▸ The exercise
Copy out the records exactly, everything from the line containing "Where should I click to: Click" down to the line containing "pos(2454,859)", both of those lines included.
--- Start of The records ---
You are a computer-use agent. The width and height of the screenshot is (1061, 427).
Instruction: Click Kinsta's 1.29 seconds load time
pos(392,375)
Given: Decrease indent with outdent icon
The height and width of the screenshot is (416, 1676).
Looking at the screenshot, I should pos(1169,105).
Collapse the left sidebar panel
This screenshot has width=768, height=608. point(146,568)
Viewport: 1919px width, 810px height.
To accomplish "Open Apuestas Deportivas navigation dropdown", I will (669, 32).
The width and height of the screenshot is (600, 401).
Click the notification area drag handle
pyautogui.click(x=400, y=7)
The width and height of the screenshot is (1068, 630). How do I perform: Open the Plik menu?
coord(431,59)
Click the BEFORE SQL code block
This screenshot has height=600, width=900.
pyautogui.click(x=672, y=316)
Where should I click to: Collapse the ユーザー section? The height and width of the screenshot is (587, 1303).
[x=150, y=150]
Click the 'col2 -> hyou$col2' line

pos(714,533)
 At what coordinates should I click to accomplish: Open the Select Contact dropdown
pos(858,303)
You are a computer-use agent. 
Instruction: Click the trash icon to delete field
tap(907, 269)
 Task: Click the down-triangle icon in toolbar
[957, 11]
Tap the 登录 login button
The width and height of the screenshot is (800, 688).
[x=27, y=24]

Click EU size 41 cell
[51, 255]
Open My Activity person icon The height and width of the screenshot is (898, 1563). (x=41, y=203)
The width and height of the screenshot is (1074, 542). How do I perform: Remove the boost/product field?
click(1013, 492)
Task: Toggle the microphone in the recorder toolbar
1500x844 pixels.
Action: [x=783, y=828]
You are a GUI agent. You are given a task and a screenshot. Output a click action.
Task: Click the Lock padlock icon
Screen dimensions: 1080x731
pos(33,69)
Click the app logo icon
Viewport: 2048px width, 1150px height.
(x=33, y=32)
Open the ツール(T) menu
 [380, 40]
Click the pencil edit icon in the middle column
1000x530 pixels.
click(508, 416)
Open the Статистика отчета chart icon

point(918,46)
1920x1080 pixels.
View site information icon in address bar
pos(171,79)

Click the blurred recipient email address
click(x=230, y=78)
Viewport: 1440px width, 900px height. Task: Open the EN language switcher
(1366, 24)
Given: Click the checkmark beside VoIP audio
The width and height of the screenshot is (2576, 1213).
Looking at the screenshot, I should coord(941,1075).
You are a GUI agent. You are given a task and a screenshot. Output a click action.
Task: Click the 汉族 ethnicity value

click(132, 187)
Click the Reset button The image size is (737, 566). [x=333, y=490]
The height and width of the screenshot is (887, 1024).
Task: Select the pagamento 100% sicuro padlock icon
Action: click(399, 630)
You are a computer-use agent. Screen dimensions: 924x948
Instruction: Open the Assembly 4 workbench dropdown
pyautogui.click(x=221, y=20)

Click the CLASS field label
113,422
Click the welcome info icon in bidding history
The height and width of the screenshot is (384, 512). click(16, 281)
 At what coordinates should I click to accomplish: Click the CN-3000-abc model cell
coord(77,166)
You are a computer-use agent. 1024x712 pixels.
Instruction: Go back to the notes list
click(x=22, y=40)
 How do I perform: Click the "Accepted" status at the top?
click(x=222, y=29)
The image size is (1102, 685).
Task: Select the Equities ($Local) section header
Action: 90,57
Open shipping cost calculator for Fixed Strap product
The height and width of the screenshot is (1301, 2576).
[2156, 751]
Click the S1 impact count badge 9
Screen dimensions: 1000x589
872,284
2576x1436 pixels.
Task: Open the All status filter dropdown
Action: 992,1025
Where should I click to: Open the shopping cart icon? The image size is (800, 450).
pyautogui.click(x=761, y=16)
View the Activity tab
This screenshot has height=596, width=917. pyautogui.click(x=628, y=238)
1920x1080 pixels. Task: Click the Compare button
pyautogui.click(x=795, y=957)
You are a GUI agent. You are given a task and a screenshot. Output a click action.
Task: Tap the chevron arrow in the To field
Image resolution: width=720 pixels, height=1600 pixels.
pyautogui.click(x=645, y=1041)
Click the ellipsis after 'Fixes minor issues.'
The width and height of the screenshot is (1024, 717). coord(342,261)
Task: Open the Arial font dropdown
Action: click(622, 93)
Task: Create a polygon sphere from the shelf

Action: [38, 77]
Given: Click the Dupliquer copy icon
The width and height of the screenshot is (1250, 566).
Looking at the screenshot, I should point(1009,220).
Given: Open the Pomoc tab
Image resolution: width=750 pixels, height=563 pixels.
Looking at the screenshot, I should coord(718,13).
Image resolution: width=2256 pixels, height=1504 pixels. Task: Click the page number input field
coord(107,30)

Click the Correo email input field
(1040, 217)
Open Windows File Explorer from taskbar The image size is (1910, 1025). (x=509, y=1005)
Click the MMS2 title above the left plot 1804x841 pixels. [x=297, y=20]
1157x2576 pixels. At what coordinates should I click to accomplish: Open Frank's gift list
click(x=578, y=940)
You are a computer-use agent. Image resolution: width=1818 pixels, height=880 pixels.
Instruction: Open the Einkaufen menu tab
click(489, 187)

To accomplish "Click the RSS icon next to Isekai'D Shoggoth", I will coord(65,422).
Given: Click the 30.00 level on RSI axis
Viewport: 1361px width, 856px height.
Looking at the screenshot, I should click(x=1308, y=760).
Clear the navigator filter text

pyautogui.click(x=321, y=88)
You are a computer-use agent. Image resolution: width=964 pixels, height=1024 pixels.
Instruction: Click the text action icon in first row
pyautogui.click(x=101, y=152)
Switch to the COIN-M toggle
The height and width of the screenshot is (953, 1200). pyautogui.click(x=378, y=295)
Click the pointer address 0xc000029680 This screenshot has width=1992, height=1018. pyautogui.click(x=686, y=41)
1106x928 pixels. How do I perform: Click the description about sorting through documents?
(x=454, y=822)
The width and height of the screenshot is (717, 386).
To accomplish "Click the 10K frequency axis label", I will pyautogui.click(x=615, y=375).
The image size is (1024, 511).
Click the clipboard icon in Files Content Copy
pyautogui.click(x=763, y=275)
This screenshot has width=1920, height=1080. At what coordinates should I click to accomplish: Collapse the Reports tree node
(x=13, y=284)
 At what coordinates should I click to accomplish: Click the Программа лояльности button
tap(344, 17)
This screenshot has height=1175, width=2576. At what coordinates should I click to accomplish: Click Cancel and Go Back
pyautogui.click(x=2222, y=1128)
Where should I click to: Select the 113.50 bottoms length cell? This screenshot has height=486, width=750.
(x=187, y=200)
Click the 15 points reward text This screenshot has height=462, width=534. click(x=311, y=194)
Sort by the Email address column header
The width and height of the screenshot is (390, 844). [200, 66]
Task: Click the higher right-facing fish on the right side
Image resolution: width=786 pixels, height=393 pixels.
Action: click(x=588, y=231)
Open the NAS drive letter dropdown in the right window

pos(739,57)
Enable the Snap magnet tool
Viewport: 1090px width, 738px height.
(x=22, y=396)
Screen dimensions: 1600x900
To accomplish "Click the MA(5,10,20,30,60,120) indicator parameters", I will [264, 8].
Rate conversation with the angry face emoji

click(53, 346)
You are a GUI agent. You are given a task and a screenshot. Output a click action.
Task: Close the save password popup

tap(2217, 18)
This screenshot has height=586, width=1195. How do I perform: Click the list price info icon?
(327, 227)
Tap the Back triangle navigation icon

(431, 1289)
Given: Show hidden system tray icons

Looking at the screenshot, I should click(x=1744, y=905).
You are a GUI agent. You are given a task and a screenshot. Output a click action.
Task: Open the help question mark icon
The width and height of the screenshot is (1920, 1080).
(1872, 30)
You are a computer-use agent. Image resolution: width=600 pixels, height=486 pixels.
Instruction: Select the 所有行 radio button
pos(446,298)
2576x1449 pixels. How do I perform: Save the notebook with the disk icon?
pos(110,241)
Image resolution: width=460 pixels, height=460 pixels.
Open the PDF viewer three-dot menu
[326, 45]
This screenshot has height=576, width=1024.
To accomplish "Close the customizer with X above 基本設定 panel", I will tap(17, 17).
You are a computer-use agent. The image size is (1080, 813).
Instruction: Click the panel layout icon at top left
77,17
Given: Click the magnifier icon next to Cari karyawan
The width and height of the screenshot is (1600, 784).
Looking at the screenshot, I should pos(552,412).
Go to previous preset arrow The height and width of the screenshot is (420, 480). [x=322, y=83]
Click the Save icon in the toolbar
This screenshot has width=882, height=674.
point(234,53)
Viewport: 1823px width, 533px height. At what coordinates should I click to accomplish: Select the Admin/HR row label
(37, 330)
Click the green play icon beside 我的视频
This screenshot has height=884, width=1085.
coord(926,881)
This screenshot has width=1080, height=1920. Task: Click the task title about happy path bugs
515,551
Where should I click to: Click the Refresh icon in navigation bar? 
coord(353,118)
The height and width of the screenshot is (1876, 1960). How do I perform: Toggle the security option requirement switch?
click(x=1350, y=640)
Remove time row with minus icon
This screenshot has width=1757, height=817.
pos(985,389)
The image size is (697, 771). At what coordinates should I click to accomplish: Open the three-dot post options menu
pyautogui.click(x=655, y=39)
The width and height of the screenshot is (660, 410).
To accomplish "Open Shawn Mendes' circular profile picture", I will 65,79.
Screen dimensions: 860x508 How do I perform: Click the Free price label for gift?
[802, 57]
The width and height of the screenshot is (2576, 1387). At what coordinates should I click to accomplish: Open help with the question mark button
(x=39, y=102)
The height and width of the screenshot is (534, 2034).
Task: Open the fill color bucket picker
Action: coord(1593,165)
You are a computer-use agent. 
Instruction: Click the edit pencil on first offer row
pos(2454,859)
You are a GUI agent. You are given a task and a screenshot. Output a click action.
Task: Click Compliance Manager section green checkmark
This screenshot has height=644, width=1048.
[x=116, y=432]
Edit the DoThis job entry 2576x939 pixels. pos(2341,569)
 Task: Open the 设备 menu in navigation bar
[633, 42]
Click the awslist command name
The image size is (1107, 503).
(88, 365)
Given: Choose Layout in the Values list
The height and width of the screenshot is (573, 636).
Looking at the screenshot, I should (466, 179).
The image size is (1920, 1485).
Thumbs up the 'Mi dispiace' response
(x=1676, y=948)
--- End of The records ---
▸ Reply to the exercise
Where should I click to: Click the Refresh icon in navigation bar? 
coord(353,118)
The height and width of the screenshot is (1876, 1960). How do I perform: Toggle the security option requirement switch?
click(x=1350, y=640)
Remove time row with minus icon
This screenshot has width=1757, height=817.
pos(985,389)
The image size is (697, 771). At what coordinates should I click to accomplish: Open the three-dot post options menu
pyautogui.click(x=655, y=39)
The width and height of the screenshot is (660, 410).
To accomplish "Open Shawn Mendes' circular profile picture", I will 65,79.
Screen dimensions: 860x508 How do I perform: Click the Free price label for gift?
[802, 57]
The width and height of the screenshot is (2576, 1387). At what coordinates should I click to accomplish: Open help with the question mark button
(x=39, y=102)
The height and width of the screenshot is (534, 2034).
Task: Open the fill color bucket picker
Action: coord(1593,165)
You are a computer-use agent. 
Instruction: Click the edit pencil on first offer row
pos(2454,859)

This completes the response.